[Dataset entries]
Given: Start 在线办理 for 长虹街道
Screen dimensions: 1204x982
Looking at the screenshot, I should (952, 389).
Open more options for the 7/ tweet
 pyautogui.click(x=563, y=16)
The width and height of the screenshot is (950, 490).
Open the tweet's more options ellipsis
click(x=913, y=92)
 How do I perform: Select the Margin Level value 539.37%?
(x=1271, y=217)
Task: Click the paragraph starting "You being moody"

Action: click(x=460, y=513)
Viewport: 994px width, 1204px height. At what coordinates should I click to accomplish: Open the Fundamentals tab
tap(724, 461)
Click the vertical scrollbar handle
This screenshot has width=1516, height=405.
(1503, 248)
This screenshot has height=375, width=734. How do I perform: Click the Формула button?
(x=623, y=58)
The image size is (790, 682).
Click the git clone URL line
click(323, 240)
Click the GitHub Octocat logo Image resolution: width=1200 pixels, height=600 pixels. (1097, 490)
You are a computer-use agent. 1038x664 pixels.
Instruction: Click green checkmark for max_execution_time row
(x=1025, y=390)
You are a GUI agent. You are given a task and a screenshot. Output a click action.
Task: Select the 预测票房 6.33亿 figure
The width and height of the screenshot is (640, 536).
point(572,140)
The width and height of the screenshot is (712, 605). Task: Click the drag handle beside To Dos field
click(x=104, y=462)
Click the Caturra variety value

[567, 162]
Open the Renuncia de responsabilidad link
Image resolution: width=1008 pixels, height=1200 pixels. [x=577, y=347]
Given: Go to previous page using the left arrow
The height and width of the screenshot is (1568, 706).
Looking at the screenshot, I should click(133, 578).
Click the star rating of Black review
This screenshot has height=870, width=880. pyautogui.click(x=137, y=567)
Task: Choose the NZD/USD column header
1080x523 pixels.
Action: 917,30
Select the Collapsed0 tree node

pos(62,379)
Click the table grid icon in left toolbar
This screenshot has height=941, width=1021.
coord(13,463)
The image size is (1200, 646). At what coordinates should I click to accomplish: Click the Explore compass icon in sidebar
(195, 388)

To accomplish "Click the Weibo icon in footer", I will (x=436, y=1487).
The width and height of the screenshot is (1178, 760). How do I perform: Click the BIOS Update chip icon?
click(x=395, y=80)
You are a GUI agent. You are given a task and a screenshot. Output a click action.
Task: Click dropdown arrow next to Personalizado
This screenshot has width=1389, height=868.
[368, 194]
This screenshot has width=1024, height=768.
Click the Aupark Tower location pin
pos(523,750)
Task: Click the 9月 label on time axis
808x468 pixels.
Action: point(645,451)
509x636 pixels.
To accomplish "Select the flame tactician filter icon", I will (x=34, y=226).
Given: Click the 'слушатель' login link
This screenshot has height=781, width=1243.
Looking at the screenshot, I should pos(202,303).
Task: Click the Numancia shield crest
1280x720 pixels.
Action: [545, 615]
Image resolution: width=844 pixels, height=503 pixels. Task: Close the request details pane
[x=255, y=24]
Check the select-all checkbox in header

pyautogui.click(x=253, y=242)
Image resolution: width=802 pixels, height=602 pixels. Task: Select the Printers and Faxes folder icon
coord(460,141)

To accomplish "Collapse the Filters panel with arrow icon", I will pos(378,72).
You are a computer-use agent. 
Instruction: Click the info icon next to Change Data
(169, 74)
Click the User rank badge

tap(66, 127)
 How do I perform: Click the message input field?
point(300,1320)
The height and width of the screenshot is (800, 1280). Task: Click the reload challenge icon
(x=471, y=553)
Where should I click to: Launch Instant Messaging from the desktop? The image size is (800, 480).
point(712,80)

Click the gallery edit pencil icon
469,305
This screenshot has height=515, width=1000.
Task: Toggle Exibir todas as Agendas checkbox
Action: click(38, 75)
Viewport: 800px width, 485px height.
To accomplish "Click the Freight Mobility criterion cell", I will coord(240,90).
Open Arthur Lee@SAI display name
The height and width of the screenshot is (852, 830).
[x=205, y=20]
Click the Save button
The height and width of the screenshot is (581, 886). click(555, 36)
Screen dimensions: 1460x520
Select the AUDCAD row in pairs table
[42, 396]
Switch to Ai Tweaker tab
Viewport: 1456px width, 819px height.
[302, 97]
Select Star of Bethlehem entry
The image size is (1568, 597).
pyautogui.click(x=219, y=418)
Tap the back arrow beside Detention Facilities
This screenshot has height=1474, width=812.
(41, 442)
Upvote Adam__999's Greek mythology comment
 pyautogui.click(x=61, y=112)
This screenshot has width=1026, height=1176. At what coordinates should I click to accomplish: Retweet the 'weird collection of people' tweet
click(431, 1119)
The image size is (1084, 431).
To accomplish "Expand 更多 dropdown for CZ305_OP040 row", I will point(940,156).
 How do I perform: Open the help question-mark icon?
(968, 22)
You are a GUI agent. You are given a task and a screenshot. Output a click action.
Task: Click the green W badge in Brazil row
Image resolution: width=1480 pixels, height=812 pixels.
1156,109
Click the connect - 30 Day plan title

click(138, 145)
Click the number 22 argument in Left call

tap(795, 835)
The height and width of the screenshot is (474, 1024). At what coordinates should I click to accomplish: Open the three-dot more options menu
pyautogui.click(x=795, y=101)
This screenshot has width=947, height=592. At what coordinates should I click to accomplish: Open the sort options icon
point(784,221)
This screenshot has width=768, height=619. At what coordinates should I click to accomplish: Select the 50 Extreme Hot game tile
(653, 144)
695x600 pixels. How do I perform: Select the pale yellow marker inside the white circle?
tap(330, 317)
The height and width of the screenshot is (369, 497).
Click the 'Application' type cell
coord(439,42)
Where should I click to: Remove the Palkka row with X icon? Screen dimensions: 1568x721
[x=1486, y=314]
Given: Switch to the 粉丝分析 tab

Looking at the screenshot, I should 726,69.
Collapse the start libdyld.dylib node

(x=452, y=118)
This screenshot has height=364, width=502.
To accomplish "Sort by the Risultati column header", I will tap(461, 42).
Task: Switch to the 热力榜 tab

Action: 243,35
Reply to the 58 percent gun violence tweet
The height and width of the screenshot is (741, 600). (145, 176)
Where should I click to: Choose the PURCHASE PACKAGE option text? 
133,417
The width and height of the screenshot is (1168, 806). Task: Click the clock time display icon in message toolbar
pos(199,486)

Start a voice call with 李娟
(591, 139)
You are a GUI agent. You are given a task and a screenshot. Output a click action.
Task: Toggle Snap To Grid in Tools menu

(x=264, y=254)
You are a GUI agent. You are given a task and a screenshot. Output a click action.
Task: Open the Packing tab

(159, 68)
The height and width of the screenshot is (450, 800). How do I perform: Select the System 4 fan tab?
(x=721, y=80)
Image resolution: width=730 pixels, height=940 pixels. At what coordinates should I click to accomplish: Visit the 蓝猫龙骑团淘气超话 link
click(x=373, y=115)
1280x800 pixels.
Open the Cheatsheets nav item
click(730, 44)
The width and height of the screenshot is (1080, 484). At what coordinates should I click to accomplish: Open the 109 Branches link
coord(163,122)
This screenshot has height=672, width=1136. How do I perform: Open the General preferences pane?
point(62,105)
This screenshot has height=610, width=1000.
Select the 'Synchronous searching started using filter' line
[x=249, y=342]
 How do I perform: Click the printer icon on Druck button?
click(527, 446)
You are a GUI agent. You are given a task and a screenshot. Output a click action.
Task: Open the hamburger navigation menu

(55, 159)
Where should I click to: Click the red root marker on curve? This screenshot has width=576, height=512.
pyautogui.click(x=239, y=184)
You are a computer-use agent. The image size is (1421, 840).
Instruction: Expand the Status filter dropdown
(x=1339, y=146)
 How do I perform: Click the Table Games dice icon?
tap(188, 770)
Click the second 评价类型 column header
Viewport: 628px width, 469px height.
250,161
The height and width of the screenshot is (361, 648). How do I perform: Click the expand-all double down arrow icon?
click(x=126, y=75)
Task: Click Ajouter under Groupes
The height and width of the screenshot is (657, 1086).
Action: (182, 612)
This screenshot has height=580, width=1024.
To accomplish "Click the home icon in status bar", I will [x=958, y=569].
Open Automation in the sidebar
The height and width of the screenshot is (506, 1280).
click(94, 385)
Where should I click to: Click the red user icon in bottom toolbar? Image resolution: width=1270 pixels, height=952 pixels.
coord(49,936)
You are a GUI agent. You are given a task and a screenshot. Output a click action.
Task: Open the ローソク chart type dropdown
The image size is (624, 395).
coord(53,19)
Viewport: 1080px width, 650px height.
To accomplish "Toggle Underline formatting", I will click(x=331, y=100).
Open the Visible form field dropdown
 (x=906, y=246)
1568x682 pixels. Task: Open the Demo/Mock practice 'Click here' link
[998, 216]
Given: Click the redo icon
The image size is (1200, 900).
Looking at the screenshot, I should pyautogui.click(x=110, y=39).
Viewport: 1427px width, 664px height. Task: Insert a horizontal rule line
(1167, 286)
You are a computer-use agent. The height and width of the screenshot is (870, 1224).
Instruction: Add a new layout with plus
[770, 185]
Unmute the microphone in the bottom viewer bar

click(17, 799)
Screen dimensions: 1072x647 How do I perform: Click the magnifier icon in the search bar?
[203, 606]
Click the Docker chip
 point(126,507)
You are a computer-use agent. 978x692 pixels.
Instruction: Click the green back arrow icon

▶ _Task item_
Lines from the entries that contain the string "computer" must be found and copied.

▶ _Reply to the task_
You are a computer-use agent. 1038x664 pixels.
You are a computer-use agent. 
You are a computer-use agent. The image size is (1421, 840).
You are a computer-use agent. The height and width of the screenshot is (870, 1224).
You are a computer-use agent. 978x692 pixels.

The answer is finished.